→ About this exercise: Repeat exactly the lines from the start of the material below up to and including the "Recipes (27, 2446)" line.

→ Input records:

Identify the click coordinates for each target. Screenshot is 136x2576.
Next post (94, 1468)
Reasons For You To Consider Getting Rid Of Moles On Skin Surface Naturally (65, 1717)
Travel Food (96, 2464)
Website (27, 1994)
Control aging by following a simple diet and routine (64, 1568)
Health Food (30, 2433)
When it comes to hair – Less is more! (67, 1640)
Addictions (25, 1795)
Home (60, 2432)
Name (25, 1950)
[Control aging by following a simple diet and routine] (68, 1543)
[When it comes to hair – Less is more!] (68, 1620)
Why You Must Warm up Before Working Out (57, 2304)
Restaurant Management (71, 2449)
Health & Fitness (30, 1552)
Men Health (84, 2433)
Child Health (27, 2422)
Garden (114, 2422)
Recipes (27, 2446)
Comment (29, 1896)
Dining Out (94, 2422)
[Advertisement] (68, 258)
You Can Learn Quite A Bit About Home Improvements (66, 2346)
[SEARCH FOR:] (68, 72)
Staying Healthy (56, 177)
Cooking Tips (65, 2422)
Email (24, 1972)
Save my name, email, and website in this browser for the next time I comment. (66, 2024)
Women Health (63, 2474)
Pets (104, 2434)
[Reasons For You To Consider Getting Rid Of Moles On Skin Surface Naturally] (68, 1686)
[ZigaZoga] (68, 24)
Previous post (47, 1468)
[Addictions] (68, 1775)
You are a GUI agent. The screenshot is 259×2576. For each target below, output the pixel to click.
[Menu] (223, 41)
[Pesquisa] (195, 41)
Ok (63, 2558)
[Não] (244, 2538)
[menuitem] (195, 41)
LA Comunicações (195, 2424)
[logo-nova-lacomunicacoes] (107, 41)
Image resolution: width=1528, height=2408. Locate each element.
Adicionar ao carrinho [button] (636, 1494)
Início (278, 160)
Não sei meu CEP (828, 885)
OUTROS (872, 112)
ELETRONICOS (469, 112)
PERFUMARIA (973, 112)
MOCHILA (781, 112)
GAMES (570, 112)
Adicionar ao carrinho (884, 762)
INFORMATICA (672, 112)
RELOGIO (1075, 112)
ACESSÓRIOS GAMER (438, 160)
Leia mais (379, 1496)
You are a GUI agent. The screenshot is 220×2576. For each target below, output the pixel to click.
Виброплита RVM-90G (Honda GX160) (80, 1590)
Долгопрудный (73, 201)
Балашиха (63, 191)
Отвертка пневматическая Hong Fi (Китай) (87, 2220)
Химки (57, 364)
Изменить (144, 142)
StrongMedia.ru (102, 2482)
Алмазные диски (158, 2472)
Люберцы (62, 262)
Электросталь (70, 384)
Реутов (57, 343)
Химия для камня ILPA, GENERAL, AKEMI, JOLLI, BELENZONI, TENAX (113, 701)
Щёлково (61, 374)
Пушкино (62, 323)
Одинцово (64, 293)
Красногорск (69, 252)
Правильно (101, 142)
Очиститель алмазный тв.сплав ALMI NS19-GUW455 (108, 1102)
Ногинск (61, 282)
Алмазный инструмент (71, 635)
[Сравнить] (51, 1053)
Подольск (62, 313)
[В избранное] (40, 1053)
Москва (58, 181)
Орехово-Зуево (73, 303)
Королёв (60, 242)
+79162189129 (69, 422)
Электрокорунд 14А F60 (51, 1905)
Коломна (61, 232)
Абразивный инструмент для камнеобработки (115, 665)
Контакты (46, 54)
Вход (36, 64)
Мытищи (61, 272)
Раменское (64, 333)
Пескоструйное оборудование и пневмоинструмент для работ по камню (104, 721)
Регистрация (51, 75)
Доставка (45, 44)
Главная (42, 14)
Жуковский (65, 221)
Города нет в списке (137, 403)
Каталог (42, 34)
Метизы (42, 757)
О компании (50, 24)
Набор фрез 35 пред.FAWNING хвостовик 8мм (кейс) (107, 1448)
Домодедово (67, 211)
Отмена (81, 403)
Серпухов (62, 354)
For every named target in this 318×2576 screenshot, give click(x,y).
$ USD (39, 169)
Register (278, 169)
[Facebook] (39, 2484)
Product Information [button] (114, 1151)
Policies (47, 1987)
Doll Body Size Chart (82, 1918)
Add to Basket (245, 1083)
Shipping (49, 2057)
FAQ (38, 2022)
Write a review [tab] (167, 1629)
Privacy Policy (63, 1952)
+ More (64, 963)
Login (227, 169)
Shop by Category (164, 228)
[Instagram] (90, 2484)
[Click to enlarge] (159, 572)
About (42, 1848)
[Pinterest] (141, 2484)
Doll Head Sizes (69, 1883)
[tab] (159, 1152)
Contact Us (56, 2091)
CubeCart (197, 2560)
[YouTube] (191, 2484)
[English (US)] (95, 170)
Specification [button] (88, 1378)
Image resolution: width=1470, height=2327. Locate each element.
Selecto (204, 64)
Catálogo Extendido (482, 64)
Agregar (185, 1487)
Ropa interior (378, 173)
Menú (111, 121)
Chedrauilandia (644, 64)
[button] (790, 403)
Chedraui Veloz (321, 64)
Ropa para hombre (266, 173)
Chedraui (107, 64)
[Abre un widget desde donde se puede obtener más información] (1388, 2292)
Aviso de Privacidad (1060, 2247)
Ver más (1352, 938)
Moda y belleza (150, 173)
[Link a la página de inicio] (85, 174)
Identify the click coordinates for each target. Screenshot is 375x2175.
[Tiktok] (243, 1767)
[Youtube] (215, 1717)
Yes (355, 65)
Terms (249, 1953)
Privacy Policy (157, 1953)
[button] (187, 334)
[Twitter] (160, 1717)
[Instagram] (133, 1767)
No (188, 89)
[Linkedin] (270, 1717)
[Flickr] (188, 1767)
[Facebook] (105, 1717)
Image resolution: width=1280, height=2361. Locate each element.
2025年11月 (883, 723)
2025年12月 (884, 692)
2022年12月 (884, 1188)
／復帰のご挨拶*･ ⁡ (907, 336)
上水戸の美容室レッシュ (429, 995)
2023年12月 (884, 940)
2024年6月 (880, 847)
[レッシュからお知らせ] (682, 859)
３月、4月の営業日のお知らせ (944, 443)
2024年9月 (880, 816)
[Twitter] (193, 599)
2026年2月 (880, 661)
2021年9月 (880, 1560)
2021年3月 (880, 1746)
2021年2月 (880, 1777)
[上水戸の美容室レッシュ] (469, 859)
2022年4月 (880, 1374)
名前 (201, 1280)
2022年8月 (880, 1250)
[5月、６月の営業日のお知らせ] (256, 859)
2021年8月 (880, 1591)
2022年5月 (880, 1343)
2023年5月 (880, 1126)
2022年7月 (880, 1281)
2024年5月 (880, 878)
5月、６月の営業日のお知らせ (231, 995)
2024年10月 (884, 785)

→ Solved problem:
Identify the click coordinates for each target. Screenshot is 136x2576.
Next post (94, 1468)
Reasons For You To Consider Getting Rid Of Moles On Skin Surface Naturally (65, 1717)
Travel Food (96, 2464)
Website (27, 1994)
Control aging by following a simple diet and routine (64, 1568)
Health Food (30, 2433)
When it comes to hair – Less is more! (67, 1640)
Addictions (25, 1795)
Home (60, 2432)
Name (25, 1950)
[Control aging by following a simple diet and routine] (68, 1543)
[When it comes to hair – Less is more!] (68, 1620)
Why You Must Warm up Before Working Out (57, 2304)
Restaurant Management (71, 2449)
Health & Fitness (30, 1552)
Men Health (84, 2433)
Child Health (27, 2422)
Garden (114, 2422)
Recipes (27, 2446)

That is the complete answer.